DO THIS:
Pull out every line of the records below that contains the word "dimensions", matching case.

A run of records:
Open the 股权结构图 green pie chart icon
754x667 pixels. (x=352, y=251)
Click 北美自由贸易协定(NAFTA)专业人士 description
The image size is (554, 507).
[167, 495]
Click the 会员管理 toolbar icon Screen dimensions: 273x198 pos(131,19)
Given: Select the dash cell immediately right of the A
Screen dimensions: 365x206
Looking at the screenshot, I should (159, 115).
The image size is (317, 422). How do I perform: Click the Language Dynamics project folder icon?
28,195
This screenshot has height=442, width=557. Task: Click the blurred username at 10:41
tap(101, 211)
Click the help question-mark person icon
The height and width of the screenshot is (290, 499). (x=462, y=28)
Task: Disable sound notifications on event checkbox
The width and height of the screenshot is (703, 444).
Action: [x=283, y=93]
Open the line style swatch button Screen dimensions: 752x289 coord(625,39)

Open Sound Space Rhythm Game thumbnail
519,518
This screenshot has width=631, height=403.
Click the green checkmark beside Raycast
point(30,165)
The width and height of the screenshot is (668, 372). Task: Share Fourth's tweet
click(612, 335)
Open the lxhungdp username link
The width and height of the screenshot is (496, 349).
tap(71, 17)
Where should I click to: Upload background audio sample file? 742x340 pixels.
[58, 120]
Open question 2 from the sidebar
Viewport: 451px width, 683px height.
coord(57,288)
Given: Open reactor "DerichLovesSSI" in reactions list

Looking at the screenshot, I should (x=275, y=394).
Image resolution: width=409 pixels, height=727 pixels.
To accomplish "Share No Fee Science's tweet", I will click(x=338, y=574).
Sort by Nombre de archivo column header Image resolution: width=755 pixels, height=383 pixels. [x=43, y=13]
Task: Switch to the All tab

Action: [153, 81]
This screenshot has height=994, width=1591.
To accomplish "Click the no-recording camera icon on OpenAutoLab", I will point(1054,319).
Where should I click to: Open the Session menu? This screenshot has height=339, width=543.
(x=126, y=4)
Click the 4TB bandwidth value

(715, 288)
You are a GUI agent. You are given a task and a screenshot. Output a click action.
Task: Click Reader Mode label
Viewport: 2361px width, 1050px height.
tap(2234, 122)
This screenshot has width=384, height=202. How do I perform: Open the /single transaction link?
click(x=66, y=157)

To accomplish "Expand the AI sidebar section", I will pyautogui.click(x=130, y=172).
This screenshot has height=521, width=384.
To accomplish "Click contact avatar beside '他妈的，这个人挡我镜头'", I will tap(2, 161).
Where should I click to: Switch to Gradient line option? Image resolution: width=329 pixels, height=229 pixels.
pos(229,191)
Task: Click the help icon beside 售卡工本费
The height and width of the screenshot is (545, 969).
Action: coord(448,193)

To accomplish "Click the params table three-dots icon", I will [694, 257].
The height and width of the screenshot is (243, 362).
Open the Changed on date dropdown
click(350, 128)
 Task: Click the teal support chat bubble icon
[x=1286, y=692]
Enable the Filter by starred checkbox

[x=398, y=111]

TASK RESPONSE:
Click the 会员管理 toolbar icon Screen dimensions: 273x198 pos(131,19)
Screen dimensions: 365x206
Open the line style swatch button Screen dimensions: 752x289 coord(625,39)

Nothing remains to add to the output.